_STORED DATA_:
*** Block opens ***
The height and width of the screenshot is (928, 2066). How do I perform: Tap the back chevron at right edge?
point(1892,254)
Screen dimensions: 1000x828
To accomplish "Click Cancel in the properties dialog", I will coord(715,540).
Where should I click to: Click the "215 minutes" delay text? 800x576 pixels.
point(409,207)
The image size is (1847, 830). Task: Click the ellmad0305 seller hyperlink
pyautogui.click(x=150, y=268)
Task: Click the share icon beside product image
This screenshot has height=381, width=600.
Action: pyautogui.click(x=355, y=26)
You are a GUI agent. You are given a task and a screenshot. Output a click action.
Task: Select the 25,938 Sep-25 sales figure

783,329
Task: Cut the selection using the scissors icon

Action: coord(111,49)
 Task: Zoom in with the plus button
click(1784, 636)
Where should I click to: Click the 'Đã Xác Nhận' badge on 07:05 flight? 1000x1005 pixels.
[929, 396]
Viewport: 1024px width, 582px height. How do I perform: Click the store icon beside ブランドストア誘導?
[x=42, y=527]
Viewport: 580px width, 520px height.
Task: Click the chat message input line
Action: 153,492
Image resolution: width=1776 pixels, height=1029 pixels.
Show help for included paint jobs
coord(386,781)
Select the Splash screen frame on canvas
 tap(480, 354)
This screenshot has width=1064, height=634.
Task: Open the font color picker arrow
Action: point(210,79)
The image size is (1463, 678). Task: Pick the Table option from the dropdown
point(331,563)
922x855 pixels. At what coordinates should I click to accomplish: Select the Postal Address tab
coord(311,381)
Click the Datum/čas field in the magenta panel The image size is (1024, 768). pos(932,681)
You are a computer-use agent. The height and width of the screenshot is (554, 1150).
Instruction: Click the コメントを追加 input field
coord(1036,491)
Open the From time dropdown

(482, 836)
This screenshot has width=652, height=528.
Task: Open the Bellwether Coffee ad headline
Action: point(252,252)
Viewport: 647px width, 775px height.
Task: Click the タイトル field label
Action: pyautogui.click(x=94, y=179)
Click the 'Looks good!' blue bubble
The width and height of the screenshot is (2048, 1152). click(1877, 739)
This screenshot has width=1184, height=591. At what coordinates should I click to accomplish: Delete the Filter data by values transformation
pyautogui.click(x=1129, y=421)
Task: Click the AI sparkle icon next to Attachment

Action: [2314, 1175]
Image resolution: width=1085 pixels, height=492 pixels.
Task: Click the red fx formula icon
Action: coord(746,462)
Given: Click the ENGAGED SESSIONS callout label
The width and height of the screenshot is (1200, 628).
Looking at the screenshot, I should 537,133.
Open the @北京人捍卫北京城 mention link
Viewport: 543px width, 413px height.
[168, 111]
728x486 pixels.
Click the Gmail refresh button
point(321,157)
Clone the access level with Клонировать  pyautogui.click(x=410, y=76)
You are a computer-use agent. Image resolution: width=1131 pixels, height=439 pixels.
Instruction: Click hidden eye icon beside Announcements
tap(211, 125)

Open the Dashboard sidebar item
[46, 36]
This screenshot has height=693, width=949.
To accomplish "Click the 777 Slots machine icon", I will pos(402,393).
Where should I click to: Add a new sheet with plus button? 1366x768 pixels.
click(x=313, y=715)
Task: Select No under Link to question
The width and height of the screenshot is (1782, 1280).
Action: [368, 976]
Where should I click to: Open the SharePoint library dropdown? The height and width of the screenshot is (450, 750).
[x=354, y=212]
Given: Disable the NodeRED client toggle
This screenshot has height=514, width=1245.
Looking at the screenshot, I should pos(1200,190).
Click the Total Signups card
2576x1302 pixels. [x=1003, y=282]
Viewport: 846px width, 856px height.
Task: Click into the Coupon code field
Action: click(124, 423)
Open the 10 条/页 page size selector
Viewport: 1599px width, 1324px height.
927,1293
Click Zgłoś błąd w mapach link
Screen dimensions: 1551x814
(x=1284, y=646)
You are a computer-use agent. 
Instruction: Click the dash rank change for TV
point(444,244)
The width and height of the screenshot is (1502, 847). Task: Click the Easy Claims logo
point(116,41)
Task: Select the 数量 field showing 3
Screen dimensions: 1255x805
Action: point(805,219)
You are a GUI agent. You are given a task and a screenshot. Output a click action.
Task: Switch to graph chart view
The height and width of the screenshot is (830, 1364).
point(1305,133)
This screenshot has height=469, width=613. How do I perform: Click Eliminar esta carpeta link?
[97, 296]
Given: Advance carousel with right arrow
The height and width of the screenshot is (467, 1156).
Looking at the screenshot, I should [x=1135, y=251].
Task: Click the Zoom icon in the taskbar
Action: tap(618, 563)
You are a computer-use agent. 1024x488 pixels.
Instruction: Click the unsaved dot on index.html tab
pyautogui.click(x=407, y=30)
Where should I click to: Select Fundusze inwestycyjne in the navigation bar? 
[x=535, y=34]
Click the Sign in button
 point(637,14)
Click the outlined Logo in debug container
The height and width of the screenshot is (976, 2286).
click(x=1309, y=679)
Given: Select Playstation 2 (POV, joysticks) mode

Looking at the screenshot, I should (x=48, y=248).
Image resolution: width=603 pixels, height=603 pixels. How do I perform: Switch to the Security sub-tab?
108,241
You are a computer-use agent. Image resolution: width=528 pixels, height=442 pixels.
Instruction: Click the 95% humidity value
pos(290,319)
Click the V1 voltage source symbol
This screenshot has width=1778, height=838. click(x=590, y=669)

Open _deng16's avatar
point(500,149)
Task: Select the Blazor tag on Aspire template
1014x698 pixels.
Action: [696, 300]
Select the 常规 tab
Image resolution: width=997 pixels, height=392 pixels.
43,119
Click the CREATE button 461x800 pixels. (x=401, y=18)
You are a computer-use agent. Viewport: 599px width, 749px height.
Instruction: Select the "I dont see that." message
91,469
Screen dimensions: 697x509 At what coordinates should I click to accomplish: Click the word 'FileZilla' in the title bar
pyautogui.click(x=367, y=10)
*** Block closes ***
_ACTIVITY_: Work out how many lines in the data above hold the word "will". Reply with nothing but the count.

_WRITTEN RESPONSE_: 2